Unterm Strich geht es darum, in schwierigen Familiensituationen möglichst früh zu helfen – mehr „netzwerken“ also, damit kein Kind ohne Hilfe bleibt, so lautete eine Erkenntnis aus den Workshops. Weil Kitas und Kindertagespflegepersonen an vorderster Front stehen, wenn es darum geht, häusliche Gewalt, Verwahrlosung und Vernachlässigung von Kindern zu erkennen, sind sie wichtige Webfäden in diesem Netz.

In den Workshops ging es um die Frage, wie Kindeswohlgefährdungen erkannt und mit Verdachtsmomenten umgegangen werden kann. Erzieher berichteten aus ihrer Praxis von überforderten Eltern, die sich nicht mit ihrem Nachwuchs beschäftigen, im schlimmsten Fall ihre Kinder sogar schlagen. Eine Potsdamer Erzieherin erzählte, dass ein Vater regelmäßig mit wahrnehmbarer Alkoholfahne kam, um seine Tochter abzuholen. Anfangs habe er den Verdacht abgestritten, erst nach Gesprächen mit der Mutter des Kindes habe sich etwas geändert.

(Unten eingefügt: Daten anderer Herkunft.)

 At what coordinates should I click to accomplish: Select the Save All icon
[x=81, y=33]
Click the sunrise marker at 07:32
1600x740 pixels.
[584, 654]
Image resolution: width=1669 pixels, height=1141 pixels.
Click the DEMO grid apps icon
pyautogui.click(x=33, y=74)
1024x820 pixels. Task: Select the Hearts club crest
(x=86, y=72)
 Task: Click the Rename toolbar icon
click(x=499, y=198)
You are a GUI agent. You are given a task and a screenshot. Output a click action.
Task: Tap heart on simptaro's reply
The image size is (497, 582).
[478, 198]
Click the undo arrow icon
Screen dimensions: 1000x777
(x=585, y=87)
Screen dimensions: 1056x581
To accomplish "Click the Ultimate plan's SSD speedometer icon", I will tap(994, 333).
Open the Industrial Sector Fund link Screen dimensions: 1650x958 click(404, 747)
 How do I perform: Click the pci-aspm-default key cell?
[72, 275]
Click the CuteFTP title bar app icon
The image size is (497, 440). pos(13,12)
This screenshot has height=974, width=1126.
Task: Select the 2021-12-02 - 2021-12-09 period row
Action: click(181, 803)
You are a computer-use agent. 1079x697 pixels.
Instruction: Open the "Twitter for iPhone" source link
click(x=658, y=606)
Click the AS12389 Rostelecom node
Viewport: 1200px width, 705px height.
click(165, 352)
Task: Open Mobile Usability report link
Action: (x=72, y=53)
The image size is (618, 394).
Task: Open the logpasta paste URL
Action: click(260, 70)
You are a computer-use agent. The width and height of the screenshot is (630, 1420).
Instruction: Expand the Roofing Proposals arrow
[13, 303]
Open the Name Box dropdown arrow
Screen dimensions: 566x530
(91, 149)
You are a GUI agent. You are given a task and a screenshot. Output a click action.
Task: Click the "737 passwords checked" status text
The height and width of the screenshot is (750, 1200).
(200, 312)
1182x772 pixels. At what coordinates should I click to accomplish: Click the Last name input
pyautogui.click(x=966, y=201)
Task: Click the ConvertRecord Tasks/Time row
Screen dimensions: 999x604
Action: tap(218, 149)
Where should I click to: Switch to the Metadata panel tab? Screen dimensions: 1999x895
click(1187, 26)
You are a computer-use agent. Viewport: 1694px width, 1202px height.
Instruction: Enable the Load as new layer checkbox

Solche Situationen haben auch andere Erzieherinnen erlebt, teilweise wurden Eltern sogar handgreiflich, wenn Erzieher sie auf Alkoholprobleme ansprachen. Diskutiert wurde, ob eine Kündigung des Vertrages in solchen Fällen die Lösung sei, da ja das Kindeswohl Priorität haben müsse. Eine Möglichkeit sieht die Werkleiterin des Teltower Kita-Eigenbetriebes, Solveig Haller, darin, Betreuungsverträge so zu gestalten, dass die Einrichtung Kinder nicht übergeben muss, falls Eltern unter Alkoholeinfluss stehen. Sie müssten dann für den Abhol- und Bringedienst Ersatz beschaffen. Bestandteil des Vertrages sollten künftig auch Kinderrechte sein, sagte Haller.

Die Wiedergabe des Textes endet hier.